Lors des conférences budgétaires sectorielles,
les projets sont évalués par les responsables du MINEPAT et par
les députés de l'Assemblée Nationale. Celles=ci permettent
aux départements ministériels de défendre leurs budgets et
par conséquent sa programmation. Le MINEP est représenté
à cette occasion par le Ministre en personne accompagné de
quelques uns de ses collaborateurs, parmi lesquels, le Chef de Division des
Etudes, des Projets et de la Coopération. Si les projets sont
validés, les termes de référence des études de
faisabilité peuvent être élaborés.
9 Seul projet financé en totalité par
le Gouvernement camerounais.
II)Formulation/Etude de faisabilit
La formulation est un ensemble
d'investigations à caractère analytique menées pour guider
le décideur dans sa prise de décision. Son objectif est
d'orienter la décision en déterminant le périmètre
du projet et sa faisabilité. En d'autres termes, il s'agit d'affiner la
pertinence du projet, d'établir ce qui sera et ce qui ne sera pas inclus
dans les objectifs dudit projet, de déterminer si l'organisation est en
mesure de mener le projet à son terme. Ceci se fait à travers
l'évaluation des compétences et des ressources et l'estimation
des fonds nécessaires. Cette phase mobilise de nouveaux acteurs et des
moyens matériels et financiers plus importants. Elle est
organisée autour des études détaillées, des
études techniques et alimente le document de projet.
1. Les études
détaillées
Avant la mise en oeuvre d'un projet, il est nécessaire
de faire une étude plus approfondie des besoins pour déterminer
les préalables, l'opportunité stratégique et le
périmètre du projet. Cette étude affine les objectifs,
permet de faire ressortir les risques qu'il y aurait à mettre le projet
en oeuvre ou pas.
En collaboration avec ses partenaires, le MINEP étudie
la viabilité du projet et propose une planification (planning et budget)
précise et détaillée. Cela implique de faire des
recherches supplémentaires sur les personnes affectées par le
problème et sur la façon dont elles sont affectées. Il
faut également examiner les risques encourus par le projet et la
manière dont les mesures de performance doivent être
effectuées. Pour déterminer les études à
réaliser, les responsables de projets désignés par le
Ministre, organisent des ateliers participatifs auxquels sont conviés
différents acteurs susceptibles d'intervenir ou d'influencer le
projet.
Dans le cadre du « Projet de mise en place de la
stratégie d'information environnementale », le MINEP a
organisé un atelier du 27 au 30 juillet 2008, à Douala. Il a
rassemblé des responsables du ministère, d'autres
départements ministériels concernés et la
société civile nationale et internationale.
Il avait pour objectif de réaliser la première
concertation entre tous les acteurs dans le domaine de l'environnement. Il
devait aboutir à :
· un état des lieux,
· l'identification des secteurs prioritaires,
· des activités à confier aux consultants,
· la rédaction des Termes de
références (TDR) des études techniques à
réaliser.

+---+

:: EXERCICES À TRAITER ::
- a) D'après l'extrait sur la formulation des projets du MINEP, à quelles dates et dans quelle ville s'est tenu l'atelier consacré au « Projet de mise en place de la stratégie d'information environnementale » ?
- b) Énumérez tous les résultats auxquels devait aboutir l'atelier décrit dans l'extrait.
- c) Reprenez l'extrait sur la formulation des projets du MINEP à la suite de sa dernière phrase.
Les données qui suivent ne servent à rien ici.

+---+

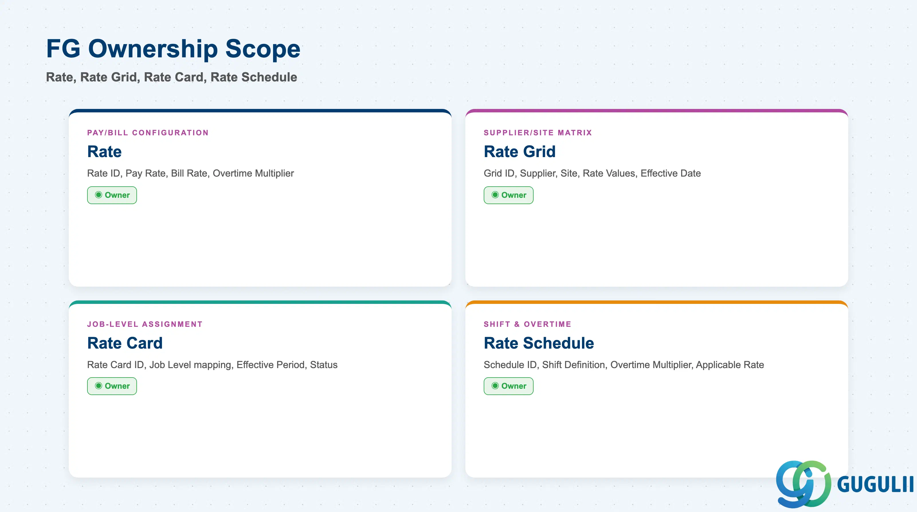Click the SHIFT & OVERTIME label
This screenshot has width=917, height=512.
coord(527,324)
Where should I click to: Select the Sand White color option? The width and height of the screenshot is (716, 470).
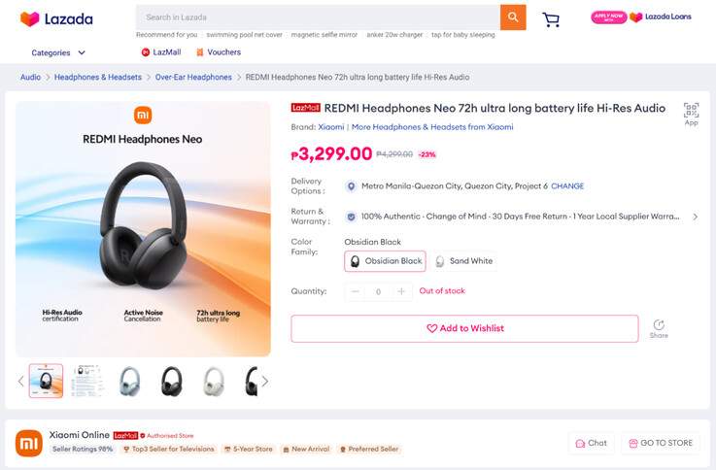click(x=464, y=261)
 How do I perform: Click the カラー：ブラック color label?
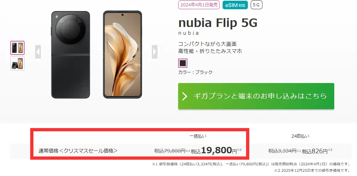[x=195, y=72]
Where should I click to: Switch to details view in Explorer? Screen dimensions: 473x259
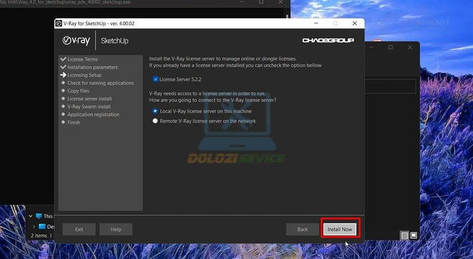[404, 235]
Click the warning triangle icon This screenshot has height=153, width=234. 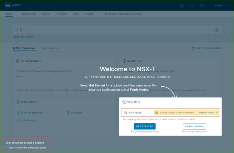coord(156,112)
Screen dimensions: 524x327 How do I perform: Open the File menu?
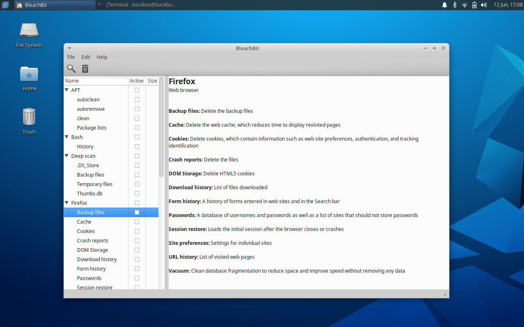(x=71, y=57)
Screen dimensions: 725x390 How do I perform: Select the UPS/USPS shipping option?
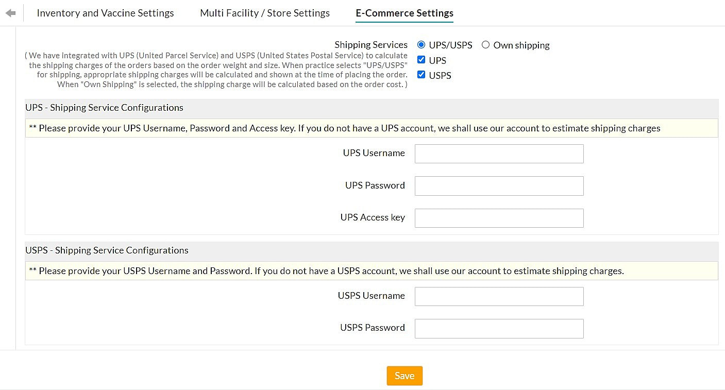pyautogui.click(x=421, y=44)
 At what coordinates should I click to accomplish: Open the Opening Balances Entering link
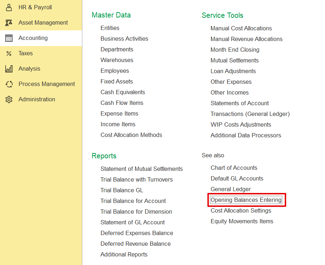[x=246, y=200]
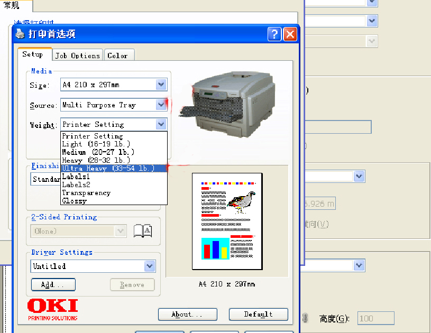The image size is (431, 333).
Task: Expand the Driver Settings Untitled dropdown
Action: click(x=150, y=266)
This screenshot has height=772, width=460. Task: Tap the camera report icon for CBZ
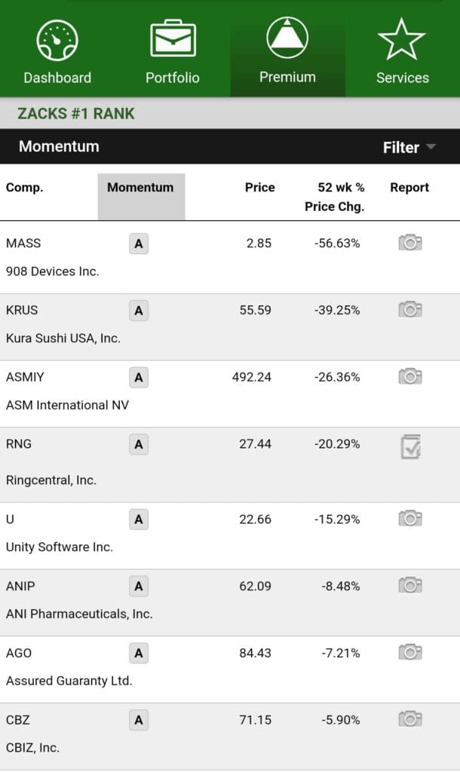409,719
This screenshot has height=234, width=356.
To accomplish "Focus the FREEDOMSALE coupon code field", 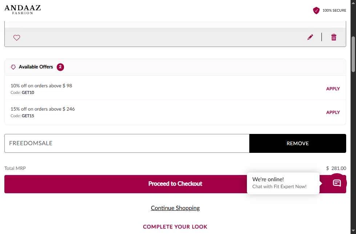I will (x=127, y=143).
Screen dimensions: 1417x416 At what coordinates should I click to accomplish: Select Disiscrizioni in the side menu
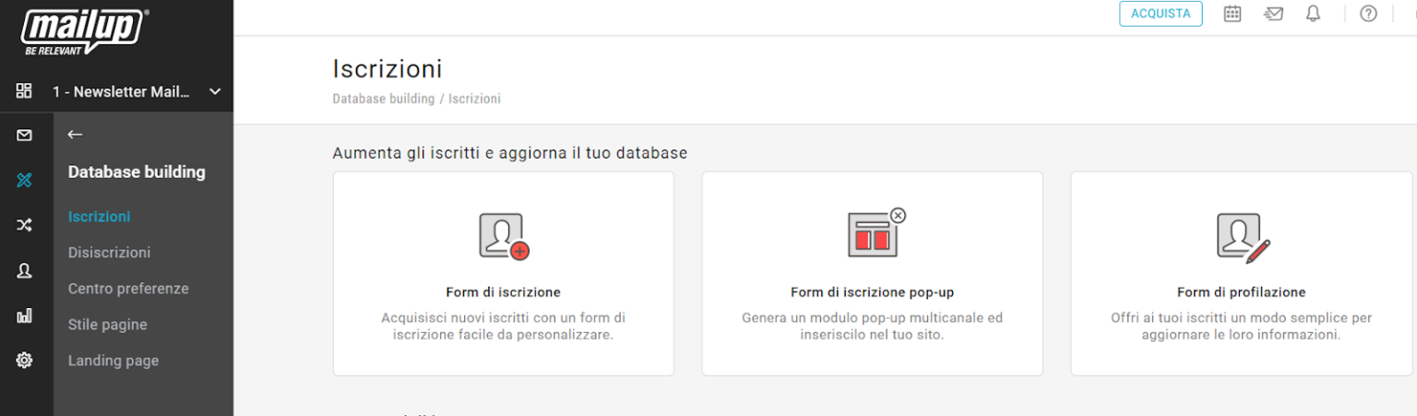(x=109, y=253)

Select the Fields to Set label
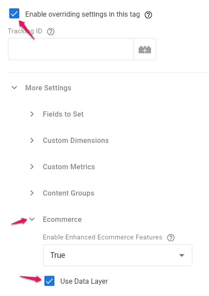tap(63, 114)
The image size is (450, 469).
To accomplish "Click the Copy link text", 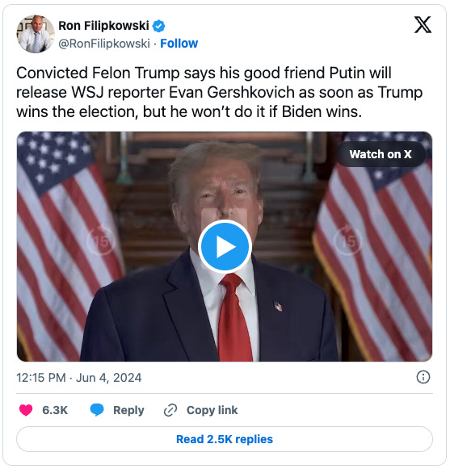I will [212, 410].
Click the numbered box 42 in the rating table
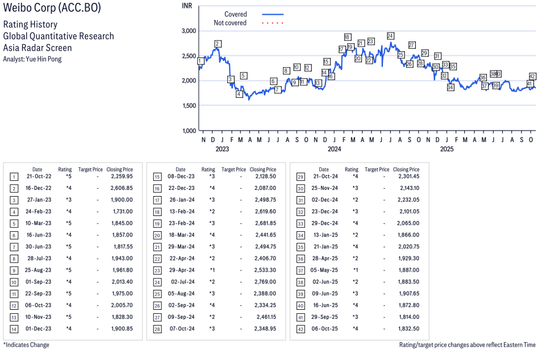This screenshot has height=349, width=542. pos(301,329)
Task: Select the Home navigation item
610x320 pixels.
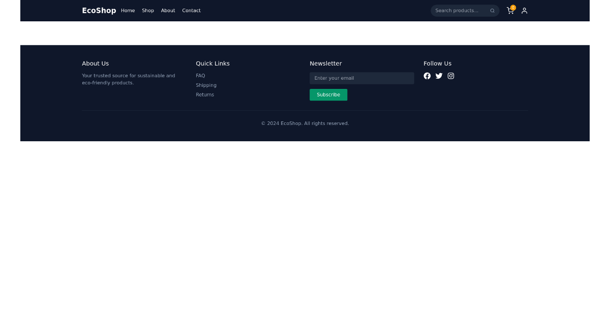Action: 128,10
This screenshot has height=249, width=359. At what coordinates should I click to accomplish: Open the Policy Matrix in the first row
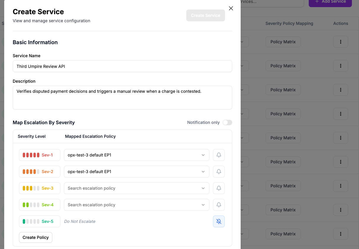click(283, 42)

+---+

:: RÉPONSES PAR EXERCICE ::
- a) Du 27 au 30 juillet 2008, à Douala.

- b)
- un état des lieux
- l'identification des secteurs prioritaires
- des activités à confier aux consultants
- la rédaction des Termes de références (TDR) des études techniques à réaliser

- c)
Concernant l'Etat des lieux, les différentes parties
prenantes émettent leur avis sur la problématique de
l'information environnementale, les problèmes, les avancées
réalisées. À titre d'exemple, une relecture du cadre
réglementaire a été effectuée, la question de la
propriété des informations tirées de la recherche a
été discutée. Les secteurs prioritaires dans ce cas furent
:
· la dissémination de l'information
environnementale,
· la sécurisation des informations
collectées,
· le système de motivation des chercheurs,
· la valorisation du savoir faire locale.
Pour intervenir dans les secteurs prioritaires
identifiés, des études ont été proposées par
les différents groupes de travail constitués et un planning a
été réalisé pour leur réalisation. De
même, les groupes de travail proposent des axes de recherche et
budgétisent les dites études. Ensuite, les travaux des
différents sous groupes sont
présentés en plénière et sont
discutés. Des remarques sont soulevées et intégrées
dans le travail.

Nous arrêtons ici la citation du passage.